Гаотона задумался, затем кивнул.
— Душа человека — не душа какой-нибудь вещи, — продолжала она. — Человек постоянно развивается, меняется; он не статичен. Поэтому печать на человеке обладает особенностью очень быстро терять свой эффект, в отличие от тех, что наложены на обычные вещи. Даже самая виртуозная пропадает уже через день. Мои знаки сущности — пример… двадцать шесть часов, и они улетучатся.
— А как же император?
— Если всё получится, — ответила Шай, — печать нужно будет ставить каждое утро, точно также, как это делает Клеймящий с дверью. Но я хочу добавить в штамп возможность оставлять небольшой след, и каждый раз император сможет запоминать, что с ним было, когда он находился под действием печати, то есть каждое утро просыпаться не с чистого листа. Однако, как тело не может без сна, так и клеймо не может без обновления: кто-то должен будет возобновлять его действие. Это легко, если печать сделана хорошо, Ашраван сможет выполнять процедуру самостоятельно.
Она дала Гаотоне внимательно изучить штамп.
— Каждая из печатей, которые мы сегодня проверим, — продолжала Шай, — очень незначительно меняет что-то из твоего прошлого, какие-то черты характера. Так как ты не Ашраван, эти изменения не схватятся. Но в чем-то вы с ним схожи, а значит, печати смогут хотя бы ненадолго задержаться. Опять-таки, если всё сделано правильно.
— Ты имеешь в виду это… шаблон души императора? — спросил Гаотона, глядя поверх штампа.
— Нет. Просто небольшая частица… К тому же, нет уверенности, что готовые-то печати в итоге заработают. Насколько мне известно, ранее такого никто и никогда не делал. Правда есть сведения об использовании воссоздания душ в каких-то совсем страшных целях. Но раз смогли они, то смогу и я. Если эти печати сейчас продержатся на вас хотя бы минутку, то на императоре будут держаться намного дольше. Так как все они настроены конкретно на него и его прошлое.
— Небольшая часть его души… — пробормотал про себя Гаотона, отдавая Шай печать. — Я правильно понимаю, что эти штампы ты не будешь использовать в итоге? Они только для сегодняшней проверки?

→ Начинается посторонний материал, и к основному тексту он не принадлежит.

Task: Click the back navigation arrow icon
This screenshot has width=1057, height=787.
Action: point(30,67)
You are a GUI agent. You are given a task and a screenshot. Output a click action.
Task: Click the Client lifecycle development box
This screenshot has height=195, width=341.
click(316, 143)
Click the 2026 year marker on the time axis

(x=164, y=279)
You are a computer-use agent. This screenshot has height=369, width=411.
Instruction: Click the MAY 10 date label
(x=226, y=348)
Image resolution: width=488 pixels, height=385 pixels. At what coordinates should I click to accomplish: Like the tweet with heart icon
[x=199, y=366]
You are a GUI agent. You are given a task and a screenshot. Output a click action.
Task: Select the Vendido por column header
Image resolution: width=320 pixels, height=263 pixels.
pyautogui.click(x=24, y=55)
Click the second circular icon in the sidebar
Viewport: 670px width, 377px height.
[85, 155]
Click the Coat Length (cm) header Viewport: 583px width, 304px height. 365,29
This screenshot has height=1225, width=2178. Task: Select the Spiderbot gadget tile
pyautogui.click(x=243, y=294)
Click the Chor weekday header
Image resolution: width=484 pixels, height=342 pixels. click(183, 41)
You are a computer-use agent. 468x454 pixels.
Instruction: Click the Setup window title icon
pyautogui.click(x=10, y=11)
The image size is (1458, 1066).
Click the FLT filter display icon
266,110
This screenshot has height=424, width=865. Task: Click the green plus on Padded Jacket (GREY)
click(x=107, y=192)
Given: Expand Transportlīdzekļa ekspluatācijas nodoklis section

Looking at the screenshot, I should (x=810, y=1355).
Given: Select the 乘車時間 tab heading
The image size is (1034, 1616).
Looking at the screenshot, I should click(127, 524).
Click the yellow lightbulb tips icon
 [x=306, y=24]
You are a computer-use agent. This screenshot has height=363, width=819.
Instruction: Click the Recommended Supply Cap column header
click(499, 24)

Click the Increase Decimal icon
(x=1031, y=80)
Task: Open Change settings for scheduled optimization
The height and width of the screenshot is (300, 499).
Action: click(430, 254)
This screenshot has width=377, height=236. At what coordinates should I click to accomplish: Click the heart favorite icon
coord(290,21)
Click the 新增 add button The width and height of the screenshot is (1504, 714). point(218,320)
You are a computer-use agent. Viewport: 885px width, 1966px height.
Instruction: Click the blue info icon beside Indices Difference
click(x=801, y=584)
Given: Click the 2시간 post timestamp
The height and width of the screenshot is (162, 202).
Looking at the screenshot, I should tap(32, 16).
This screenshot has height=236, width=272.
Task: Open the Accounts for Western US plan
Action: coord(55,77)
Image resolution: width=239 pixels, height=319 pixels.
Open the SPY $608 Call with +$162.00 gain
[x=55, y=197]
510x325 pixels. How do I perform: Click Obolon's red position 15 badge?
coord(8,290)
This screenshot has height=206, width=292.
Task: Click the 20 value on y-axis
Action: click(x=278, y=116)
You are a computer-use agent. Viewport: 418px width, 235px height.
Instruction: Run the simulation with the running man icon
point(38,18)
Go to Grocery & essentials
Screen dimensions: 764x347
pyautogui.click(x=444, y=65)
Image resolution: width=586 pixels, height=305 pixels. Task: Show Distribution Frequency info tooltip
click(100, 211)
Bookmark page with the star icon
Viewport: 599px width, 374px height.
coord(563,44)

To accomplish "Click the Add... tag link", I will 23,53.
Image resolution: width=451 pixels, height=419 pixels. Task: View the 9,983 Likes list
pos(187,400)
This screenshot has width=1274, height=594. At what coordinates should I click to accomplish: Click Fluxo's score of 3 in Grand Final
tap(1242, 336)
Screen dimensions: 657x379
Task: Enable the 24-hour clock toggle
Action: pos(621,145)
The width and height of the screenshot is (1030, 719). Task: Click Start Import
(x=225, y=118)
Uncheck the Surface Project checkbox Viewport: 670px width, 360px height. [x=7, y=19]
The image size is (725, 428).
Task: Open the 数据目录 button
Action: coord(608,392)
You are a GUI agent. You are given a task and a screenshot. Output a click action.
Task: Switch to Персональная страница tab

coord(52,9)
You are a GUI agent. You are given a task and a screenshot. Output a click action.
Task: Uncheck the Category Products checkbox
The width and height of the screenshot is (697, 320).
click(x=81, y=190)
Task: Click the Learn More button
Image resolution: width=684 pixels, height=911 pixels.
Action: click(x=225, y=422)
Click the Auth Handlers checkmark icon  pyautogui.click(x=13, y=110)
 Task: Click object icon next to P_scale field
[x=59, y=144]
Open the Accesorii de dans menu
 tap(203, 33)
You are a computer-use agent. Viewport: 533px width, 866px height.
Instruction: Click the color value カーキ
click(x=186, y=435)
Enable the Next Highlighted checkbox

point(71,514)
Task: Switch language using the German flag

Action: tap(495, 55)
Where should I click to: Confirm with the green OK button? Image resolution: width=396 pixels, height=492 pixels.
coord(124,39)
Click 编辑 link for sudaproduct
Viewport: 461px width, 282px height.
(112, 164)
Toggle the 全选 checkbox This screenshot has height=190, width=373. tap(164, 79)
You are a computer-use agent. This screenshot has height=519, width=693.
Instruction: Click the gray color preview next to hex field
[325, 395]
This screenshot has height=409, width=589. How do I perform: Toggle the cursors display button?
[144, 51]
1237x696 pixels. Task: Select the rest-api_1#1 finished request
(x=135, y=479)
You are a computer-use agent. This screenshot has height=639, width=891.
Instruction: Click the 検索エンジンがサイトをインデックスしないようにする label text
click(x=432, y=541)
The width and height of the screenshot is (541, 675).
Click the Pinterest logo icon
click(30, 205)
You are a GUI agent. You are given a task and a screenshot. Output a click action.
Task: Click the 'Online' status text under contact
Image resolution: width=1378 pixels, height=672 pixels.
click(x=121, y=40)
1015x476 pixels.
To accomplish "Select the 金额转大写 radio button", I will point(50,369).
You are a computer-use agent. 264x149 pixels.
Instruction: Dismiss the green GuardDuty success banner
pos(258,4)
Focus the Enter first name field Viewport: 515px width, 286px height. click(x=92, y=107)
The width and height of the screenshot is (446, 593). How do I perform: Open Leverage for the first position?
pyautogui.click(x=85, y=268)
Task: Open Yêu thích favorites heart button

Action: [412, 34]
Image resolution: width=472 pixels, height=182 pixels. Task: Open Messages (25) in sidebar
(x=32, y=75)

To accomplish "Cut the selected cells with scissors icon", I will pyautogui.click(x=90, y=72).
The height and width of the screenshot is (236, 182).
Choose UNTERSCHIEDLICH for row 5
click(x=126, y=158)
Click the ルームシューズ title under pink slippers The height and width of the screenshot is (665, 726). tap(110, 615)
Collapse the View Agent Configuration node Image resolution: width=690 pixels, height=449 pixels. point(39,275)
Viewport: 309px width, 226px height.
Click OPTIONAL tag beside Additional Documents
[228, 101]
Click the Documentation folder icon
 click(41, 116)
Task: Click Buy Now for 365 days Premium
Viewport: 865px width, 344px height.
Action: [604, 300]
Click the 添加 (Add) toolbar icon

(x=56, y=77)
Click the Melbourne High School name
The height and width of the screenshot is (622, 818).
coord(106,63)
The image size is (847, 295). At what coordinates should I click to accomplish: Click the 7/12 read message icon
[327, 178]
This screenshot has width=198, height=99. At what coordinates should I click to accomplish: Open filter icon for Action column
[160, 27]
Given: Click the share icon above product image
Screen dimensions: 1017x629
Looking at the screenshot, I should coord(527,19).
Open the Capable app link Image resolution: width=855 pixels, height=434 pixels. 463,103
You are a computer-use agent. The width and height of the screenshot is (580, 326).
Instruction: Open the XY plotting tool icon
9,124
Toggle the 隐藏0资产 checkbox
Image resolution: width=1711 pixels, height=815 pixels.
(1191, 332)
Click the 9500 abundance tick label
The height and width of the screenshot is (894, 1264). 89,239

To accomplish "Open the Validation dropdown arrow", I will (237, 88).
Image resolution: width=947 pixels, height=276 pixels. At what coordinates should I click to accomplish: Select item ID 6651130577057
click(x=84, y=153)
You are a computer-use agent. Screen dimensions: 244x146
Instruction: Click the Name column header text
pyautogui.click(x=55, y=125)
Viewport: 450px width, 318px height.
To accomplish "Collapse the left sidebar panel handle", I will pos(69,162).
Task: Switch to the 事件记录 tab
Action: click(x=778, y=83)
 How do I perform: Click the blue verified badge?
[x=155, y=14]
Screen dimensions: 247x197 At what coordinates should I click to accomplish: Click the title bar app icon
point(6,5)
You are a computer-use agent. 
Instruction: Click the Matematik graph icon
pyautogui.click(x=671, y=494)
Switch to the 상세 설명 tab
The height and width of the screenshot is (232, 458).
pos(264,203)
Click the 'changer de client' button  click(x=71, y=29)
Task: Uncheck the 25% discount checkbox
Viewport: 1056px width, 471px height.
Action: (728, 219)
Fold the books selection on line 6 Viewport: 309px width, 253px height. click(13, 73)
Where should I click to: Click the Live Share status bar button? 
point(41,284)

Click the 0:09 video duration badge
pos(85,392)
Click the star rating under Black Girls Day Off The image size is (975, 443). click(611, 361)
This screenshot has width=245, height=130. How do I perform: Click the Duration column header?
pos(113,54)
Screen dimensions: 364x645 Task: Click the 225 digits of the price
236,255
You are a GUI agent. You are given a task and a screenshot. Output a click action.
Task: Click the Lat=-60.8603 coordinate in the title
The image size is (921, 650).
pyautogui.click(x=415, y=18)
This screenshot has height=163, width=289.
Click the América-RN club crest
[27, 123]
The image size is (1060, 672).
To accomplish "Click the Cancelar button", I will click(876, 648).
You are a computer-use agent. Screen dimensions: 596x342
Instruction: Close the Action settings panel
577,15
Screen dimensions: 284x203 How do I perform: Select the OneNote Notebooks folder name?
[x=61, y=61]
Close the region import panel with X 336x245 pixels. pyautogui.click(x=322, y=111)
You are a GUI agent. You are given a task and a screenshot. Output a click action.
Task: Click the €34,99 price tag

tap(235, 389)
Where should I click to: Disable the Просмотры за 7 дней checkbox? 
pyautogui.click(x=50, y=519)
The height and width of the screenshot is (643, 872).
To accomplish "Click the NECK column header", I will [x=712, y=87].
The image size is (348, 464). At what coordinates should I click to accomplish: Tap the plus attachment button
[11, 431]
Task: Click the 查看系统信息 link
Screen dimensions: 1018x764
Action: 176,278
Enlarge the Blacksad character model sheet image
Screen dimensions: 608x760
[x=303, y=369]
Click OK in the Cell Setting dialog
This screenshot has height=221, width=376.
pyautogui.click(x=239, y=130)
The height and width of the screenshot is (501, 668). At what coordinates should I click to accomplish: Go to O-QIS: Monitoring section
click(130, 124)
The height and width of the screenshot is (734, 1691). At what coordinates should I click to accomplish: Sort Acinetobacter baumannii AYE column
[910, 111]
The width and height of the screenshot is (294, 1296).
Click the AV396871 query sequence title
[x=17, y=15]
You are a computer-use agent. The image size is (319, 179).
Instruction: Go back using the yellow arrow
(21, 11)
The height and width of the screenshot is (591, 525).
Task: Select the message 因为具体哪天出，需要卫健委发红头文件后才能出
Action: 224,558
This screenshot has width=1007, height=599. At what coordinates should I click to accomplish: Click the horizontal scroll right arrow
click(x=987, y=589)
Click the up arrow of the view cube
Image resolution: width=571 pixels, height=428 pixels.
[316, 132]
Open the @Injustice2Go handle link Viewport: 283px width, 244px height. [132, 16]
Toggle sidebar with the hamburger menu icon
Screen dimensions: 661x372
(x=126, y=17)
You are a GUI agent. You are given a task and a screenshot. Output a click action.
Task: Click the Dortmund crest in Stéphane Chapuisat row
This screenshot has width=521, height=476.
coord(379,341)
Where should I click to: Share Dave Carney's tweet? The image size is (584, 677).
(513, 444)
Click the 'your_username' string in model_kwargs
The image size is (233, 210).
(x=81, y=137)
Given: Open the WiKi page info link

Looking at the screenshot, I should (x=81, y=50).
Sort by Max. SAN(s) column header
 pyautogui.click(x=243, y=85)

— Да. Однако те элементы, которые заработают сейчас, войдут в конечное изделие. Представьте, будто каждая печать — буква, из которых позже я сложу связную историю личности человека. К сожалению, даже если за дело берётся Воссоздатель, возникнут некоторые расхождения с прошлой личностью. Поэтому советую вам распространять слухи о ранении императора: сильный удар по голове вполне может объяснить такие различия.
— Уже ходят слухи о его смерти, — произнёс Гаотона, — они распространяются «Триумфом».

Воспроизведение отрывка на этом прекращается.